# TEKS PILIHAN
★ ★ ★ ★ ★

Rule-of-third membagi bidang foto jadi tiga. Tiap bagian berbatasan dengan garis imajiner ini sehingga porsinya pas.


Namun bukan berarti semua foto harus nurut aturan ini. Kalau misal ngerasa nggak cocok, suka-suka aja mau dipakai atau enggak.


Kalau pengin ngulik komposisi lebih jauh, coba cari pakai kata kunci: (tipe) komposisi fotografi.

Contoh rule-of-third: garis-garis membagi 3 bidang horisontal dan vertikal. Sepertiga batuan, sepertiga laut, dan sepertiga untuk langit.
.


3. Cari angle lain

... alias cari sudut pengambilan foto yang lain. Kita sering banget ambil foto dari angle setara mata kita (eye-level shot). Kalau ingin hasil yang beda, coba sekali-kali ambil foto dari sudut yang lebih tinggi atau lebih rendah. Lalu bandingkan dengan foto yang diambil setara mata. Kira-kira lebih cocok yang mana?


Angkat kamera/HP lebih tinggi dari posisi mata, mungkin foto yang dihasilkan jadi bisa mencakup lebih banyak area. Coba taruh kamera/HP lebih rendah dari posisi mata, siapa tahu gedung antik di depan kita bisa kelihatan lebih megah.


Coba dua ini dulu (high angle dan low angle). Kalau penasaran, bisa coba cek sudut pengambilan lainnya. Kata kunci: macam angle dalam fotografi atau types of angles in photography.


Kadang, hasil foto bisa lebih keren pakai low angle, kadang high angle, kadang eye-level juga udah bagus. Jadi menyesuaikan aja mana yang lebih cocok.


Dua foto di lokasi yang sama, objek yang sama, tapi sudut pengambilannya berbeda. 
Atas, foto diambil dari posisi setara mata. Hasilnya menunjukkan kesan hamparan penuh bunga.
Bawah, foto diambil dari posisi lebih bawah (low angle). Hasil menunjukkan kesan bunga yang menjulang ke langit. 


 

4. Geser ke lokasi lain

Ke lokasi X, ambil foto di spot foto X, maka foto yang didapat biasanya akan sama dengan bejibun foto lainnya. Coba geser sedikit, beberapa langkah aja. Mungkin foto yang didapat jadi beda. Jadi ini bukan ganti destinasi. Lokasinya masih sama, cuma tempat ambil fotonya aja yang agak beda.

★ ★ ★ ★ ★

# DATA TERSIMPAN
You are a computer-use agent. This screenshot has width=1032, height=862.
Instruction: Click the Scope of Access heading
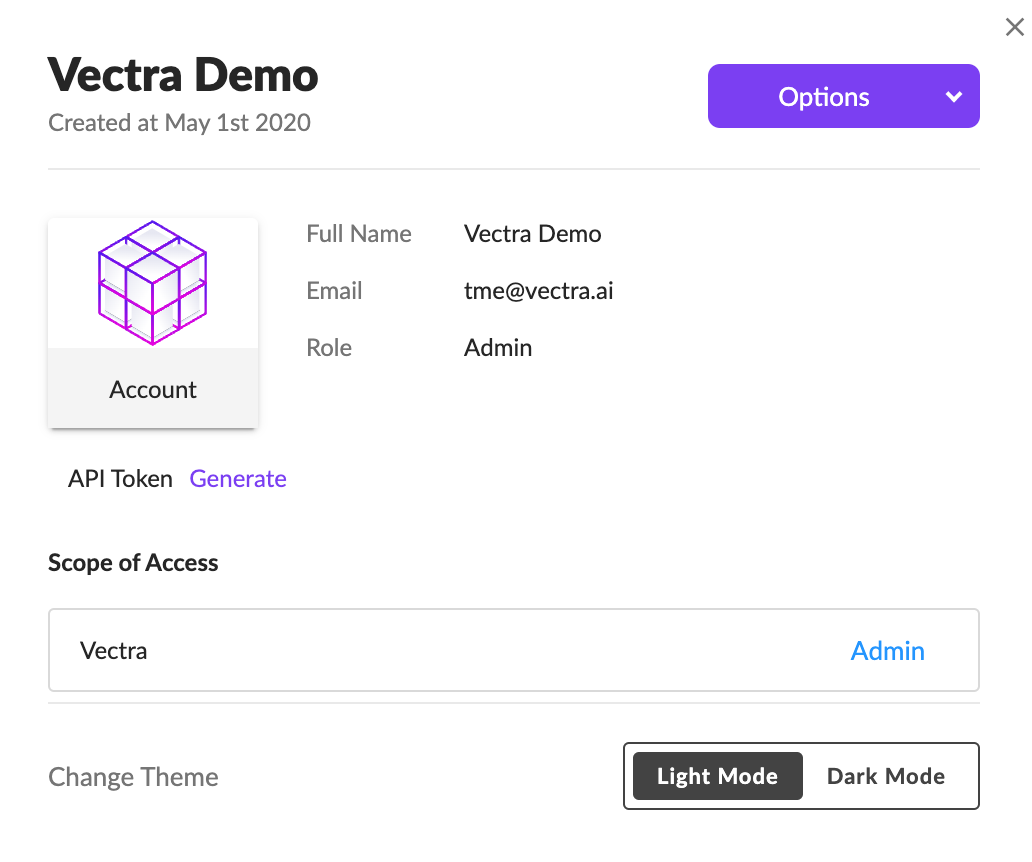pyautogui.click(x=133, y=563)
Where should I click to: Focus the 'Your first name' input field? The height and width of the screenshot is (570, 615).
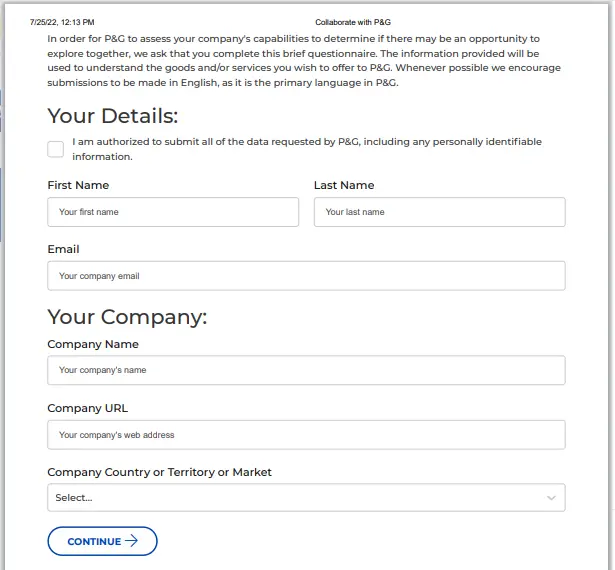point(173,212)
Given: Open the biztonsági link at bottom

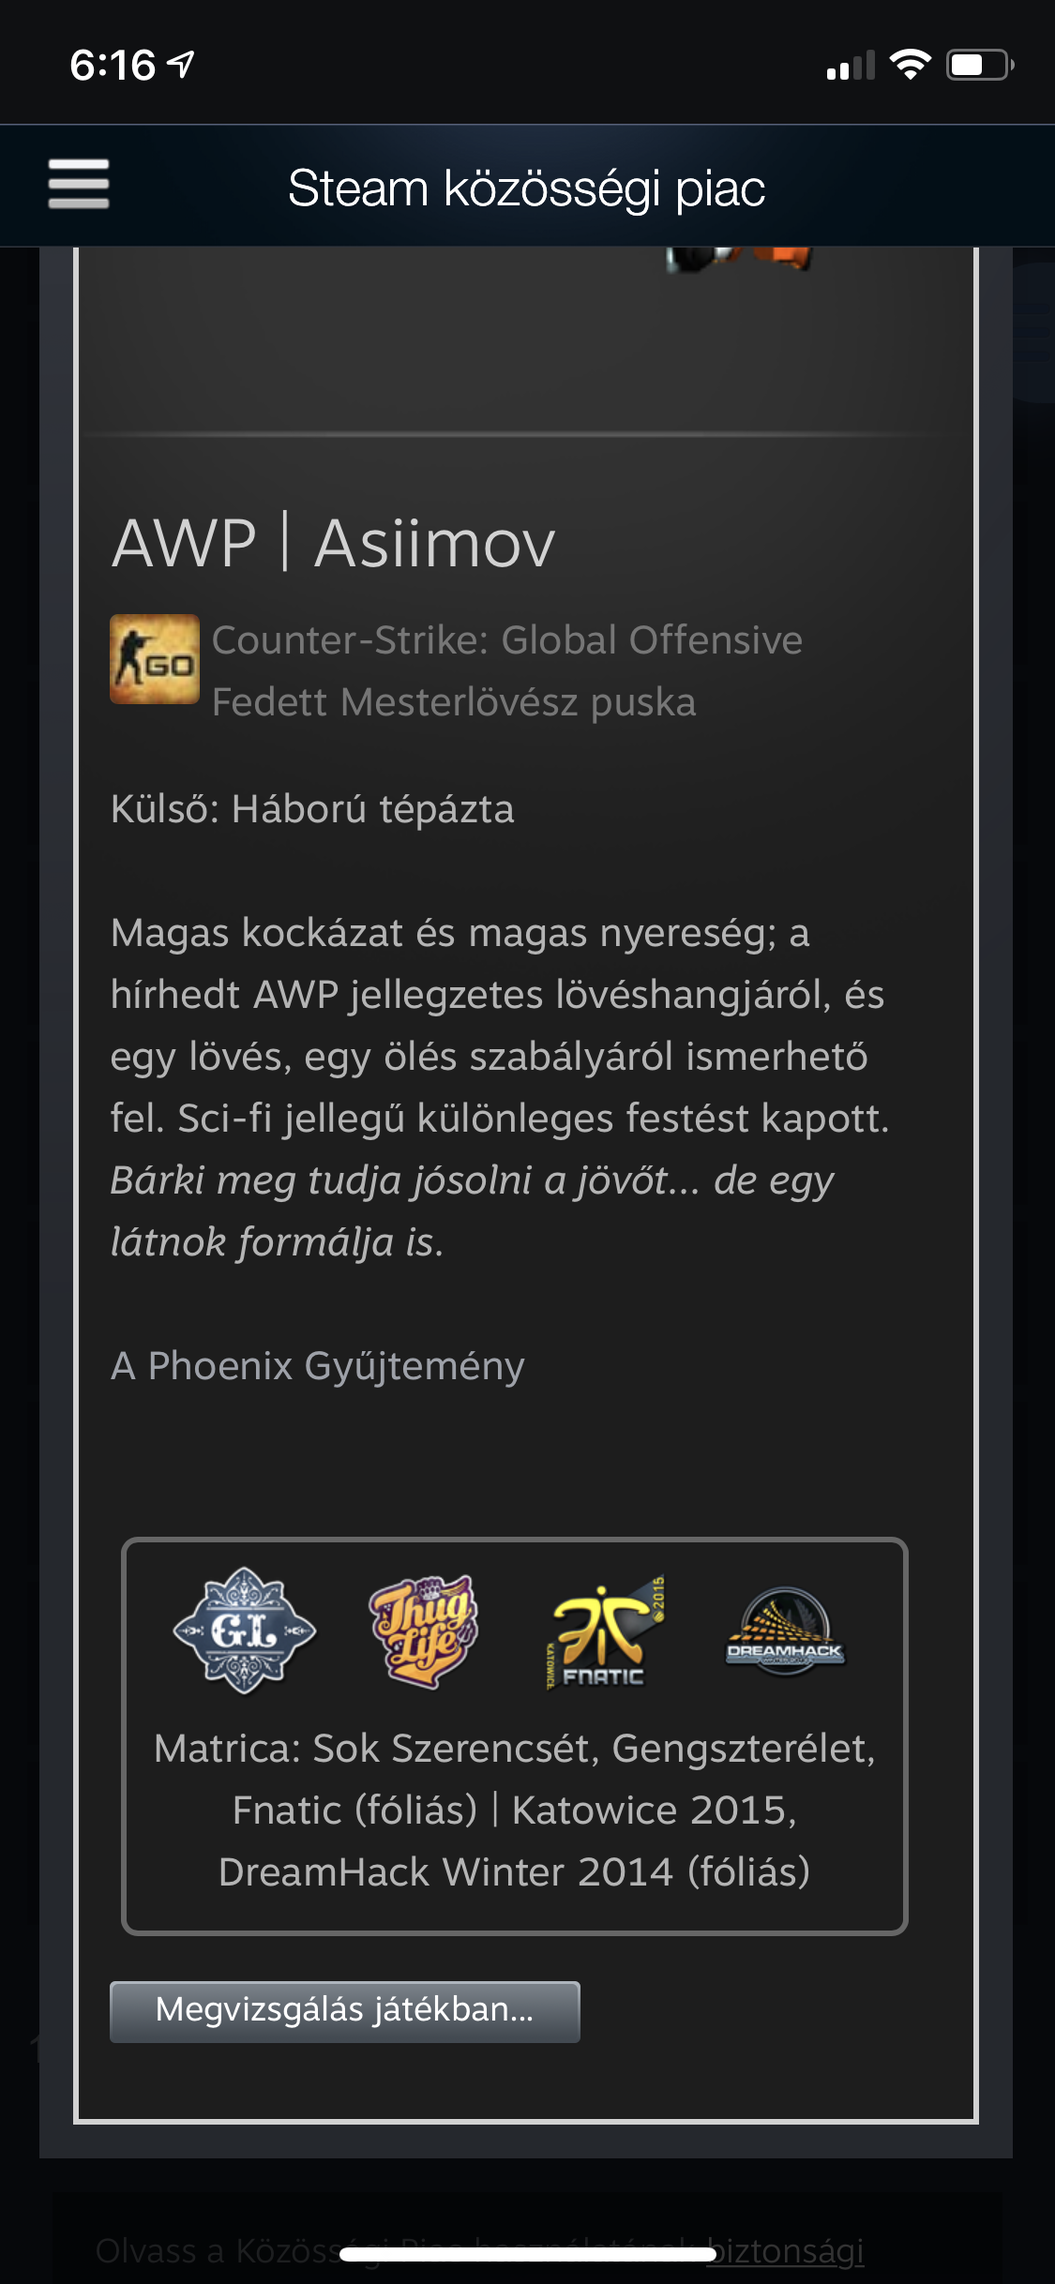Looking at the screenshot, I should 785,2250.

★ ★ ★ ★ ★

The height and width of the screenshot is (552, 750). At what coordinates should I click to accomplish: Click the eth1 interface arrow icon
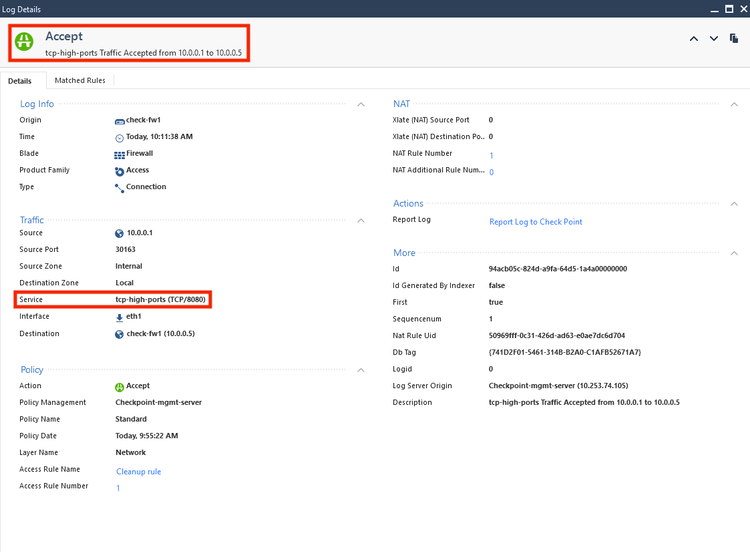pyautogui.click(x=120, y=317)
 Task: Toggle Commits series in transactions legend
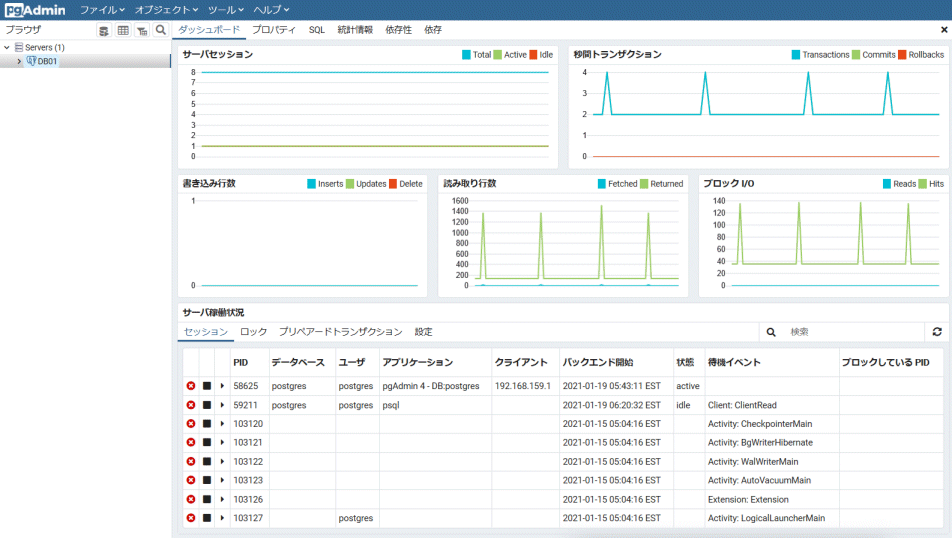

★ ★ ★ ★ ★

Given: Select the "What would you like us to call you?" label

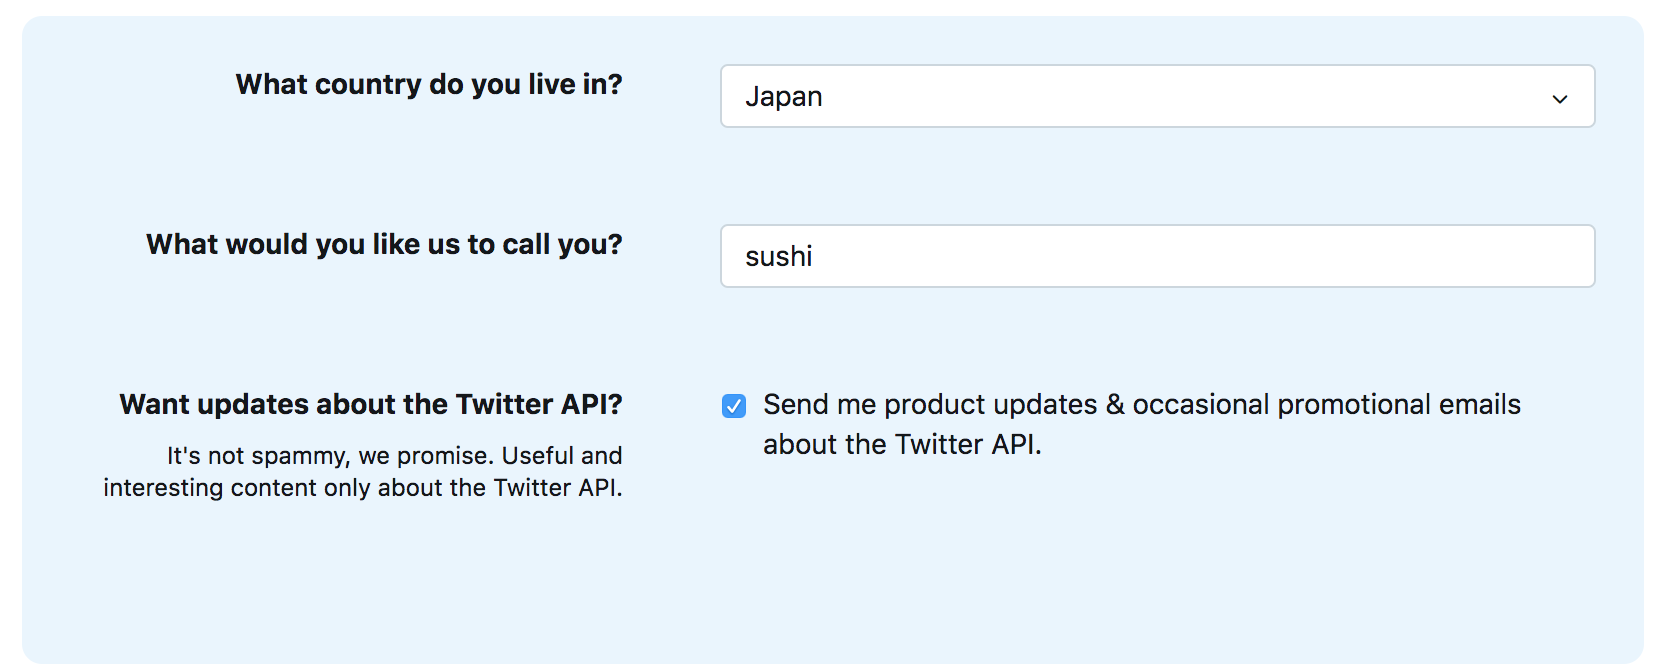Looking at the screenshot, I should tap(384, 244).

★ ★ ★ ★ ★

# TUJUAN PEMBELAJARAN
• a. Dalam teks pilihan, dari sudut mana kita sering mengambil foto?
• b. Kembalikan bagian teks pilihan mulai dari "Atas, foto diambil" hingga ke "menjulang ke langit.".
• c. Sebutkan semua sudut pengambilan foto yang disebutkan dalam teks pilihan.

# KUNCI JAWABAN
• a. Dari sudut setara mata kita (eye-level shot).

• b.
Atas, foto diambil dari posisi setara mata. Hasilnya menunjukkan kesan hamparan penuh bunga.
Bawah, foto diambil dari posisi lebih bawah (low angle). Hasil menunjukkan kesan bunga yang menjulang ke langit.

• c. eye-level (setara mata), high angle, low angle